Et, pourtant, maintenant, Luke Haines écrit des chansons sur le foot. Sur Off My Rocker At The Art School Bop, premier album sous son nom seul, propulsé par un single discoïde et un clip ironique, il rend ainsi hommage à Leeds United, le club de son enfance. Cela fait bizarre, un peu comme d'imaginer son prof de maths dans le Kop Boulogne. Mais ce Leeds United est pourtant du pur Haines, assez classieux et accessible dans la forme (entre crooning et hymne pour le kop d'Ellan Road), acide et pervers dans le fond ("Leeds United/Leeds United/It's a 13-0 defeat on the front page of the Post").

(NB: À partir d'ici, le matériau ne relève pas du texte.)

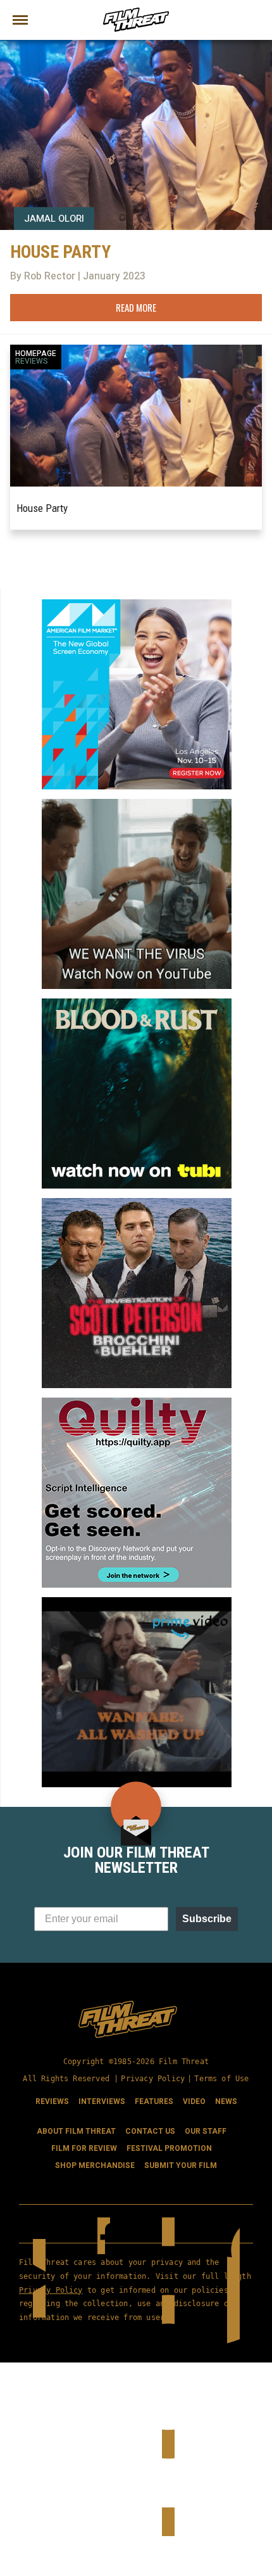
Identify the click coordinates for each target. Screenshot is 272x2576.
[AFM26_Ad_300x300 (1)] (137, 604)
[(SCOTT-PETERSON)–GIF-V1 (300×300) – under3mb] (137, 1203)
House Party (42, 508)
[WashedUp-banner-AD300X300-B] (137, 1602)
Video (194, 2101)
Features (154, 2101)
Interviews (101, 2101)
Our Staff (205, 2131)
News (226, 2101)
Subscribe (207, 1918)
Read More (136, 307)
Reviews (31, 361)
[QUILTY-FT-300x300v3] (137, 1402)
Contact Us (150, 2131)
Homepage (35, 353)
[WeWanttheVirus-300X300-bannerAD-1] (137, 804)
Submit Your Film (180, 2165)
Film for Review (84, 2148)
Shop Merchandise (95, 2165)
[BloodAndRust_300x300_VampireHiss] (137, 1003)
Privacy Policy (153, 2078)
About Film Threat (76, 2131)
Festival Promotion (169, 2148)
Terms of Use (221, 2078)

Comme s'il voulait qu'on puisse passer son disque dans les pubs le samedi après-midi, Haines a même semé d'autres références au ballon rond. Here's To Old England cite ainsi George Best et s'ouvre sur un "God bless football, hooligans & 1966" qui rappelle le Village Green Preservation Society des Kinks. Le magnifique All The English Devils (la plus belle chanson de l'album) mentionne lui Nobby Stiles, le rugueux défenseur des champions du monde 1966. Et conclut surtout un couplet par "Your boys took one hell of a beating", formule culte Outre-Manche (un peu comme le "Tout à fait Thierry" français, mais en cent fois plus classe) depuis le délire nationaliste hilarant d'un commentateur norvégien (écoutable ici et visible au début de cette vidéo).

Bref, beaucoup de références footballistiques, aucune postérieure à 1981. Beaucoup de nostalgie, pas mal de perversité. Luke Haines est comme Ray Davies, dont il atteint plusieurs fois le niveau d'excellence ici : il aime à dire que c'était mieux avant, mais est trop fin pour ne pas savoir qu'il n'en était rien.